Description of the task →
Return exactly, and only, the lines from the line containing "Task: Open the 请求 message tab" through the final line of the records below, both included.

Stored entries:
= Beginning of Section =

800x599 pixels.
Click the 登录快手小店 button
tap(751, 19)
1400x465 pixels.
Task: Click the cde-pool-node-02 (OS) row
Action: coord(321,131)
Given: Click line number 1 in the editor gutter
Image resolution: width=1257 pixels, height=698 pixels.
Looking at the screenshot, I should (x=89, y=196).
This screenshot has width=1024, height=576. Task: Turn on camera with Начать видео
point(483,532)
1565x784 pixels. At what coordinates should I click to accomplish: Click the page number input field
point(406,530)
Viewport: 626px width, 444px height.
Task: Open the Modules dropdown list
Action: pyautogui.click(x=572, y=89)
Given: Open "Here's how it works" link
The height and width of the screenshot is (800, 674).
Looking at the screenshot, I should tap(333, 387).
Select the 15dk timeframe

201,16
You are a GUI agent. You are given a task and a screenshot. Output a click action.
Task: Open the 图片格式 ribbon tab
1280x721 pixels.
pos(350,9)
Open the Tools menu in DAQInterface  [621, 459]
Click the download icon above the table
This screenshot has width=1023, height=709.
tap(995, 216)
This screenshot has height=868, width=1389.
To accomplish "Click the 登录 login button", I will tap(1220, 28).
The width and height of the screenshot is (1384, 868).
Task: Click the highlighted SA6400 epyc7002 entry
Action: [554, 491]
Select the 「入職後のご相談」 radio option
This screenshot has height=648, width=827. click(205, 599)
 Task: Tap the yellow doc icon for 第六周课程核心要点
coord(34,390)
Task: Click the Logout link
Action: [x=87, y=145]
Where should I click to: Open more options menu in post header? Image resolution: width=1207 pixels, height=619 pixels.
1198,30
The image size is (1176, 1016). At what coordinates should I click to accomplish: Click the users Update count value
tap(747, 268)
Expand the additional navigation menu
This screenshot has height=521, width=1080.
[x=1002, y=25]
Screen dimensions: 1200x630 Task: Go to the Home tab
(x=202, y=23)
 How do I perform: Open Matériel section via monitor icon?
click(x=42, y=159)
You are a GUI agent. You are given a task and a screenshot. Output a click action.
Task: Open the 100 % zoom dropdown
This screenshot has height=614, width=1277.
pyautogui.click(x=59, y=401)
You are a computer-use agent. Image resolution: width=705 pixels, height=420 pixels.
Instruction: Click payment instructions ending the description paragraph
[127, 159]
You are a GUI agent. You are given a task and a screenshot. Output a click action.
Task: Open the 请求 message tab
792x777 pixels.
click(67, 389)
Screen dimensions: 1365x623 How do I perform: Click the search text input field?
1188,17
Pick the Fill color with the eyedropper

= End of Section =

Answer section →
Task: Open the 请求 message tab
792x777 pixels.
click(67, 389)
Screen dimensions: 1365x623 How do I perform: Click the search text input field?
1188,17
Pick the Fill color with the eyedropper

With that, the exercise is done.